Many of you are aware that SAP set a Guinness record in 2014 for the World’s Largest Audited Data Warehouse at 12PB, with SAP IQ and SAP HANA. During the course of that effort, we determined that an enhancement to the IQ query optimizer would result in radically improved performance for certain kinds of queries on hash partitioned or hash-range partitioned tables. The particular queries I am referring to are applicable to Big Data scenarios, such as analytics on large amounts of sensor data. Here, you might be collecting sensor data at many geographic locations, and want to analyze the data from one particular location only. The data modeling for this use case lends itself to data partitioning – where each partition is mapped to a particular site location and the data in that partition represents the sensor data associated with that location. When doing analytics on sensor data localized to a particular site, database queries that quickly eliminate all partitions but the one of interest will perform dramatically better than a standard query using indexes alone.
The query engine optimization we implemented in IQ 16 SP08 PL3 leverages the information available in a hash-partitioned or a hash-range-partitioned table to improve the performance of some equality conditions. The optimization is applied when the SQL statement contains a condition of the form: <column> = <constant-expression>, and the column is the sole basis for the hash partitioning of the table.

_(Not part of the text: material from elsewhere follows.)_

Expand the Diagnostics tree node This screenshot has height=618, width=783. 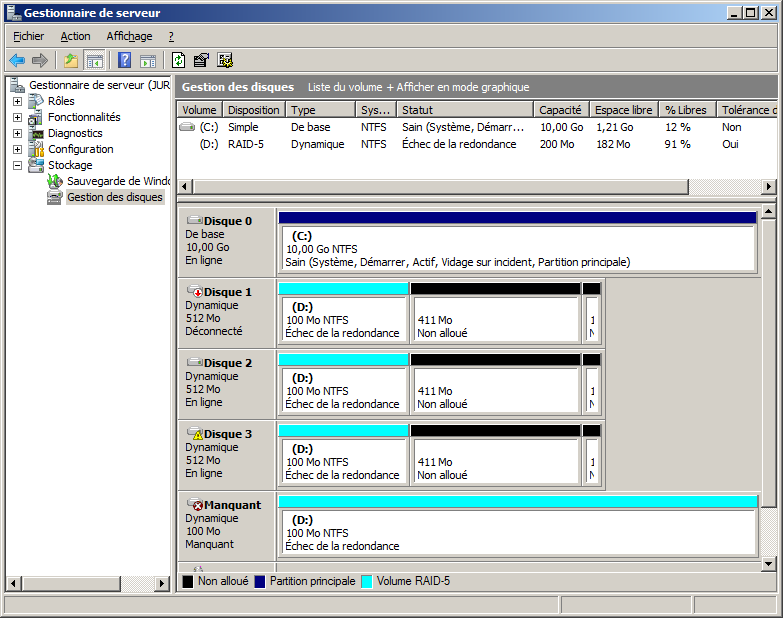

When these conditions are true, then the query optimizer will infer an additional condition of the form:
HashPartitionNumber( <column> ) = <integer-constant>
where the integer constant is the hash partition number for the constant expression in the original condition. This condition will appear in the query plan like any other inferred condition. By executing this inferred condition before the original equality condition, the original equality condition needs to scan only the cell values for rows contained within that one hash partition.
We have gathered some impressive performance statistics on large volumes of hash partitioned data with this query optimizer enhancement. Here is a definition of a hash partitioned table:
create table sensor_data (
measurement_datetime datetime NULL,
rig_id VARCHAR(20) NULL,
sensor_id VARCHAR(20) NULL,
PARTITION BY HASH (rig_id);
No additional secondary indices were added to this table. The table was loaded with 1.8 trillion records, and the following test queries were executed, before and after applying the query optimization enhancement:
- select count(*) from sensor_data where rig_id=’rig_29′
- select sensor_id, measurement_value, measurement_datetime from sensor_data where
- select sum(measurement_value) from sensor_data where rig_id=’rig_102′
All of these queries executed between 50 and 200x faster after the query optimizer improvement was applied.
SAP has been investing significant R&D in IQ 16 scale out improvements. The query optimizer improvement described here was released as part of IQ 16 SP08 PL3. It is a testament to the solid design and architecture of IQ that the engineering team was able to implement this enhancement in the span of about 1 month. Note that we have other scale out improvements planned for IQ 16 – most noteworthy is an IQ shared nothing MPP configuration.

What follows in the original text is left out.